Guidance sought from high court on gay marriage

By Lisa Leff
Associated Press

BERKELEY, Calif. (AP) — A federal appeals court says it cannot decide if California’s gay marriage ban is constitutional until the state’s highest court weighs in on whether Proposition 8’s sponsors have the authority to defend the measure.

A three-judge panel of the 9th U.S. Circuit Court of Appeals issued an order asking the California Supreme Court to decide if ballot proposition backers can step in to defend voter-approved initiatives in court when state officials refuse to do so.
The high court does not have to respond to the 9th Circuit panel’s order, but legal experts expect it will.

The panel suggested that without the state court’s input, it would have to dismiss the case.

“This court is obligated to ensure that it has jurisdiction over this appeal before proceeding to the important constitutional questions it presents, and we must dismiss the appeal if we lack jurisdiction,” the judges wrote.

The panel indicated during oral arguments last month that it might seek the state court’s guidance because the question of who is eligible to fight for Proposition 8 remains unsettled under both federal and California law.

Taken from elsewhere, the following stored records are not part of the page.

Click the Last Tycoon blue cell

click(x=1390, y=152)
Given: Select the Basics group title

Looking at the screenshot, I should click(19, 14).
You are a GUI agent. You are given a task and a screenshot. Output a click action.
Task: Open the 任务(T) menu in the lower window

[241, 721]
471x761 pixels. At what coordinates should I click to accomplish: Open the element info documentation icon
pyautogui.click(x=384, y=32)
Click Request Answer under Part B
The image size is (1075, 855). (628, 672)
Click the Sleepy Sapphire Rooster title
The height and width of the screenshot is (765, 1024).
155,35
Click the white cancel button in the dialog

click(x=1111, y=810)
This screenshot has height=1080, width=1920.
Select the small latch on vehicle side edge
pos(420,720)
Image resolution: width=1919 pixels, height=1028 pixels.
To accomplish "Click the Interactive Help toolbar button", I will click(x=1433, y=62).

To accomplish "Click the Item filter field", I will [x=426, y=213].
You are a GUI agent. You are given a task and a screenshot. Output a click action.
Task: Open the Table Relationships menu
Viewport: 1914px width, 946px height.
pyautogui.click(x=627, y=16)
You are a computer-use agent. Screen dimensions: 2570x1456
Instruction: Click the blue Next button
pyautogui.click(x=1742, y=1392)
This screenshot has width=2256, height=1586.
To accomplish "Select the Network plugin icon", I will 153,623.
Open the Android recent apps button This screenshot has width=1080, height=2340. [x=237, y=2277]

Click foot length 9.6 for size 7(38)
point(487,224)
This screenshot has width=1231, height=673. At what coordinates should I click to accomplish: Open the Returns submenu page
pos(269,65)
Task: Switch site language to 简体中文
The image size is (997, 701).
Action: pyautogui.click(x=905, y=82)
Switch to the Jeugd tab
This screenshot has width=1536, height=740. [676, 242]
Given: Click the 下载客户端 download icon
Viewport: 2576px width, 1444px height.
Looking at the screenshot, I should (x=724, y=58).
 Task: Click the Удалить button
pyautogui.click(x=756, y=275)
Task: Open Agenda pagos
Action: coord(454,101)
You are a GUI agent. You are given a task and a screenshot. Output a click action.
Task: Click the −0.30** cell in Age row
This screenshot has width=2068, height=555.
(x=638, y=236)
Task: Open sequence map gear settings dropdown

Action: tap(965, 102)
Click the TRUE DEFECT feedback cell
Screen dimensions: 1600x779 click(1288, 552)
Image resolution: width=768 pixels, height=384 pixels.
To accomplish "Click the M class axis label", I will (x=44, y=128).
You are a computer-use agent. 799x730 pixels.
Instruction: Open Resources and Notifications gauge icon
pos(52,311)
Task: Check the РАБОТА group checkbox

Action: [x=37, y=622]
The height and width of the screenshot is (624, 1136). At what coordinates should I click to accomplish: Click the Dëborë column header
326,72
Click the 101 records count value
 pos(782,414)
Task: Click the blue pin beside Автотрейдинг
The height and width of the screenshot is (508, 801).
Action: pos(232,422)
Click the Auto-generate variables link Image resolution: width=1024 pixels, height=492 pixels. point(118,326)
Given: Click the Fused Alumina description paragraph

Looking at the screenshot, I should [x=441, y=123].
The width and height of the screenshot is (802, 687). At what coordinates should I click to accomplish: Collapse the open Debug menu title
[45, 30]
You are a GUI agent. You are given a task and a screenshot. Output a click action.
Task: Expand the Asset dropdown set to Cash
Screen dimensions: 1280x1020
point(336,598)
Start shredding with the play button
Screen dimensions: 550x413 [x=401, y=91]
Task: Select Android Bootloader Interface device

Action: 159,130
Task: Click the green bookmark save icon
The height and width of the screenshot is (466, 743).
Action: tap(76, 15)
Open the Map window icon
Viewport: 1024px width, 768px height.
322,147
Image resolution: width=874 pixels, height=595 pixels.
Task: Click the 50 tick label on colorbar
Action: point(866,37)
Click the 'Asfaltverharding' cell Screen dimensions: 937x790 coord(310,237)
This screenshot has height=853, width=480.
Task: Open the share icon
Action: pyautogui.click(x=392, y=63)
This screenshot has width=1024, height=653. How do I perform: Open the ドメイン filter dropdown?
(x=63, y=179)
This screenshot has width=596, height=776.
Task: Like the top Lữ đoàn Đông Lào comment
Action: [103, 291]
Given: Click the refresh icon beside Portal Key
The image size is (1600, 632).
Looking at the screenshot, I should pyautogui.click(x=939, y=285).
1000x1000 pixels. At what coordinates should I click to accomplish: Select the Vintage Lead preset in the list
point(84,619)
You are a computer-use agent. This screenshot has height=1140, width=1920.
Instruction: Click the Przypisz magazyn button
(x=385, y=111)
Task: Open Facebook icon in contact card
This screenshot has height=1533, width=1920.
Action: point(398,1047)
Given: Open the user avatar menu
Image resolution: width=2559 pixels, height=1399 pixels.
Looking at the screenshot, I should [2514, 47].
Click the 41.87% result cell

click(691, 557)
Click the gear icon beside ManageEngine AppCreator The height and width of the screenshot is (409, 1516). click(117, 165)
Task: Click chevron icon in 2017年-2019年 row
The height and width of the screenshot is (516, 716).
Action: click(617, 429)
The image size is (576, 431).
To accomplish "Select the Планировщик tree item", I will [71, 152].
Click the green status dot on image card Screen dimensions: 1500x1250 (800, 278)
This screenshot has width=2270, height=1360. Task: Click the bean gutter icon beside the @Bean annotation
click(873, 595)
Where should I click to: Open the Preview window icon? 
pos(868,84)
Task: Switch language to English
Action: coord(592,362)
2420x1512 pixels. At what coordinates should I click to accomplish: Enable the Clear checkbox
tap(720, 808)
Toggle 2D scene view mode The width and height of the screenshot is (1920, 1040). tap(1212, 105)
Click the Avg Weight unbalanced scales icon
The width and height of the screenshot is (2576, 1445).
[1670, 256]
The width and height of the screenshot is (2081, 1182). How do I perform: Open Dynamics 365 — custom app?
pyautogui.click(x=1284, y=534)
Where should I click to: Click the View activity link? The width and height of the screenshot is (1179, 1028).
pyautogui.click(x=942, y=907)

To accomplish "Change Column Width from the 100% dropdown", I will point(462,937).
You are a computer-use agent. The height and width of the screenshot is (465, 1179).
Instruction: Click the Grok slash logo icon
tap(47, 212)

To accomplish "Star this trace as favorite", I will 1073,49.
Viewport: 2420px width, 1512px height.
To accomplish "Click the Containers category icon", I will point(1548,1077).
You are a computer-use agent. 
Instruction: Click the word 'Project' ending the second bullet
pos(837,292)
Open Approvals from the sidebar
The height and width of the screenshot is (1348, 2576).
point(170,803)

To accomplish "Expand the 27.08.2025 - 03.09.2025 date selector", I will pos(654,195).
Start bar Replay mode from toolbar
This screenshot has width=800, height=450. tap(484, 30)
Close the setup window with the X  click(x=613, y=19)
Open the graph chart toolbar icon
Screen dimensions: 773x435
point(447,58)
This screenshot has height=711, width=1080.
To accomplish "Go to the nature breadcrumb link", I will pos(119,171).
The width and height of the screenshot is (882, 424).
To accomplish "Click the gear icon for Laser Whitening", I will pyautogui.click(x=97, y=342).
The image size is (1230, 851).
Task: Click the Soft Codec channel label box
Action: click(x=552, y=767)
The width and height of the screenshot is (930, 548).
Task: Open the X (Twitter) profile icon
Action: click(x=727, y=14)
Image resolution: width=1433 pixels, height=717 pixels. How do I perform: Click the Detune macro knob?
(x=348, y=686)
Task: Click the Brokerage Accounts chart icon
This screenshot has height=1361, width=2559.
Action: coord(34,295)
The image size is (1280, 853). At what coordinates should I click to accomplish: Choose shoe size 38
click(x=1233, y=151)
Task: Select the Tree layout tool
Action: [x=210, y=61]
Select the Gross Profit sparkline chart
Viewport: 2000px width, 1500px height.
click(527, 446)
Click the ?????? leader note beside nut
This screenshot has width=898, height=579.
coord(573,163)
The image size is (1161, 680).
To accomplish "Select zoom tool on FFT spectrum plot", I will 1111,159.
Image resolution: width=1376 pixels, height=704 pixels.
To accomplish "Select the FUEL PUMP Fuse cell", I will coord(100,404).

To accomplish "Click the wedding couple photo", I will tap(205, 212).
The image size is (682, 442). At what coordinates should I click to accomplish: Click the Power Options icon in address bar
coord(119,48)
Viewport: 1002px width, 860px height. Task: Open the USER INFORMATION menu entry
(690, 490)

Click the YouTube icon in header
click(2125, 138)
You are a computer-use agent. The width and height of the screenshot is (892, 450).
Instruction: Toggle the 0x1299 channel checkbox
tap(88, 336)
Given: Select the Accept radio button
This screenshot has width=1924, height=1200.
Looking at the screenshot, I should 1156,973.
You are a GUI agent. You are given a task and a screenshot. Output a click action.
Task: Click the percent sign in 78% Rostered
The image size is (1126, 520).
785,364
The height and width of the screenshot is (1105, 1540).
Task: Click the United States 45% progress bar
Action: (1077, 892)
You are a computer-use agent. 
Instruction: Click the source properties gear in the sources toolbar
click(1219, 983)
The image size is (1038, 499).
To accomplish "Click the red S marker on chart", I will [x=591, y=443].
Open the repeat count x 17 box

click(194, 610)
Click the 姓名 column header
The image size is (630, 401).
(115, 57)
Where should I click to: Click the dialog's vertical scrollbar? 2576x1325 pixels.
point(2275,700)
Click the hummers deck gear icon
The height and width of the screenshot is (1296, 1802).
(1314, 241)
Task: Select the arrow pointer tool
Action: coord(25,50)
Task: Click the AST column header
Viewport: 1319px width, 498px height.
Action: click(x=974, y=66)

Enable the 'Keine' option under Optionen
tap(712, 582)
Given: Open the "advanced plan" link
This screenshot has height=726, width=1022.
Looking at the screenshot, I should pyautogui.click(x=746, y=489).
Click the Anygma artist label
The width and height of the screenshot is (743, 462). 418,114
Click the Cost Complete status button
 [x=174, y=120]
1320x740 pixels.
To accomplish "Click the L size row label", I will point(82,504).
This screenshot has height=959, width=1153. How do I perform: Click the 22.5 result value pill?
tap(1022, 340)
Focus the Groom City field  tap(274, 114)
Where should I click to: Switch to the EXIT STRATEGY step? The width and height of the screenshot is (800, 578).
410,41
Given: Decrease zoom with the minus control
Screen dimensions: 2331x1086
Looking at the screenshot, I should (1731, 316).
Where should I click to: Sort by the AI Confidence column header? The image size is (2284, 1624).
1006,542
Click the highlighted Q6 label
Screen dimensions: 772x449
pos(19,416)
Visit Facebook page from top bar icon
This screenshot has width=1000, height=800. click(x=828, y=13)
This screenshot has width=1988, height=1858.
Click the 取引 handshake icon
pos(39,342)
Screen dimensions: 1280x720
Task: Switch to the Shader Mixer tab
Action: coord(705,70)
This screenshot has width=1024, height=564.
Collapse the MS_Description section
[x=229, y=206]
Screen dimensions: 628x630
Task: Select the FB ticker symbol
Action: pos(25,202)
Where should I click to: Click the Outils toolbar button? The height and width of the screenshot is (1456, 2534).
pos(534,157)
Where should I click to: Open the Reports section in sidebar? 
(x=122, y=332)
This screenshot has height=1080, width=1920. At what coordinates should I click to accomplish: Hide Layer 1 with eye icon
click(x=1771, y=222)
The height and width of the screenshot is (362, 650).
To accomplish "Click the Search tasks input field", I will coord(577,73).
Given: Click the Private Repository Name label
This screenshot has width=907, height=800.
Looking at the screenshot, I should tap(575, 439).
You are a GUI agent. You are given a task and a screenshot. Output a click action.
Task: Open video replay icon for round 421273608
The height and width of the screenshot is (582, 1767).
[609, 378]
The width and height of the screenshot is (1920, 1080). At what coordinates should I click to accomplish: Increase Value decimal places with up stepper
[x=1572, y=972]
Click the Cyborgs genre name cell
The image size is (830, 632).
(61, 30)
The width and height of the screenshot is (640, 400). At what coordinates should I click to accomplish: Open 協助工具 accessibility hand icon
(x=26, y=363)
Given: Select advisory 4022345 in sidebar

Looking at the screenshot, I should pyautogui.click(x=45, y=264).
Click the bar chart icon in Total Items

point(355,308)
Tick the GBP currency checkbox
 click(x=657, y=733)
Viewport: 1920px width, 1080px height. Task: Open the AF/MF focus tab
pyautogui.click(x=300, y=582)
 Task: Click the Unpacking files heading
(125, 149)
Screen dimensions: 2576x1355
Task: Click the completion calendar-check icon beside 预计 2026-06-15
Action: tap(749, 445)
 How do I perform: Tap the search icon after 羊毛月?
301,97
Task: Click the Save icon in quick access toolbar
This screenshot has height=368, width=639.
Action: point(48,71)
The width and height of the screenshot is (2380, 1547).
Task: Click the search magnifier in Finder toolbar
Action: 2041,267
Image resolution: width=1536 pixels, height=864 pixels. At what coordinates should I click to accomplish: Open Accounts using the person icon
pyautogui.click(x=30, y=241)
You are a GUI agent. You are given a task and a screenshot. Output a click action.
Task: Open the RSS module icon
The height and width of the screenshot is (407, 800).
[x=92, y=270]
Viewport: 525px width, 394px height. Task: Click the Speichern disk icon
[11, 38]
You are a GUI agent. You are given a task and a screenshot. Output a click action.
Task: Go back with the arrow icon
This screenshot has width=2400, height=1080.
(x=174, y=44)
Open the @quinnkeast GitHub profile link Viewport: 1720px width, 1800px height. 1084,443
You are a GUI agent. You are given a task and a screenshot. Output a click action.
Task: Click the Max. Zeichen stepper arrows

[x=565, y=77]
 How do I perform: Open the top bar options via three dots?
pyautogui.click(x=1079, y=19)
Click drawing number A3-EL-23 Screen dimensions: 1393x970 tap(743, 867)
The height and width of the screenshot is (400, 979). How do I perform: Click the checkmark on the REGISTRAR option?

After a San Francisco trial judge struck down the ban in August as a violation of gay Californians’ civil rights, former Gov. Arnold Schwarzenegger and then-Attorney General Jerry Brown both took the unusual step of refusing to appeal the decision.

“We are now convinced that proponents’ claim to standing depends on proponents’ particularized interests created by state law or their authority under state law to defend the constitutionality of the initiative,” the panel said. “We therefore request clarification in order to determine whether we have jurisdiction to decide this case.”

The panel also rejected attempts by officials from conservative Imperial County to intervene as alternate defendants.

If the state Supreme Court determines that the coalition of religious and conservative groups that sponsored Proposition 8 lack the prerogative to defend the measure, it is unclear
whether the ban would be unenforceable or remain in effect.

Lawyers for the two gay couples who successfully sued to overturn the ban in the lower court have argued that the trial judge’s decision overturning Proposition 8 would be binding statewide.

That would allow same-sex marriages to resume in California, but would remove the case from its long-assumed course to the U.S. Supreme Court, plaintiffs lawyer Theordore Olson said Tuesday.

Gay marriage opponents argue that if they are ineligible to appeal, the lower court decision would have to be vacated since they were allowed to defend Proposition 8 at trial.

If the 9th Circuit leaves the lower court decision in place, they could appeal to the U.S. Supreme Court on the standing issue.

“Politicians should not be able to nullify a democratic act of the people by refusing their duty to defend it,” Jim Campbell, a lawyer for the ban’s backers, said in a statement.

“The people of California have the right to be defended, and thus the official proponents of Proposition 8 must have standing to defend that law.”

Also Tuesday, Judge Stephen Reinhardt, who is handling the appeal along with Judges Michael Hawkins and N. Randy Smith, published a memo outlining his reasons for refusing to recuse himself from the Proposition 8 case.

Lawyers for the measure’s sponsors asked Reinhardt to step aside because his wife has been an outspoken supporter of same-sex marriage in her role as executive director of the Southern California chapter of the American Civil Liberties Union.

Reinhardt said he would have removed himself from the case if the ACLU of Southern California had been an active participant since it reached the 9th Circuit. But he said he did not consider the group’s participation in a friend-of-the-court brief submitted to the trial court sufficient evidence of a conflict of interest.

California voters passed Proposition 8 in November 2008. The measure, which amended the California Constitution to define marriage as a union between a man and a woman, overrode a California Supreme Court ruling from earlier that year that declared the state’s one man-one woman marriage laws unconstitutional.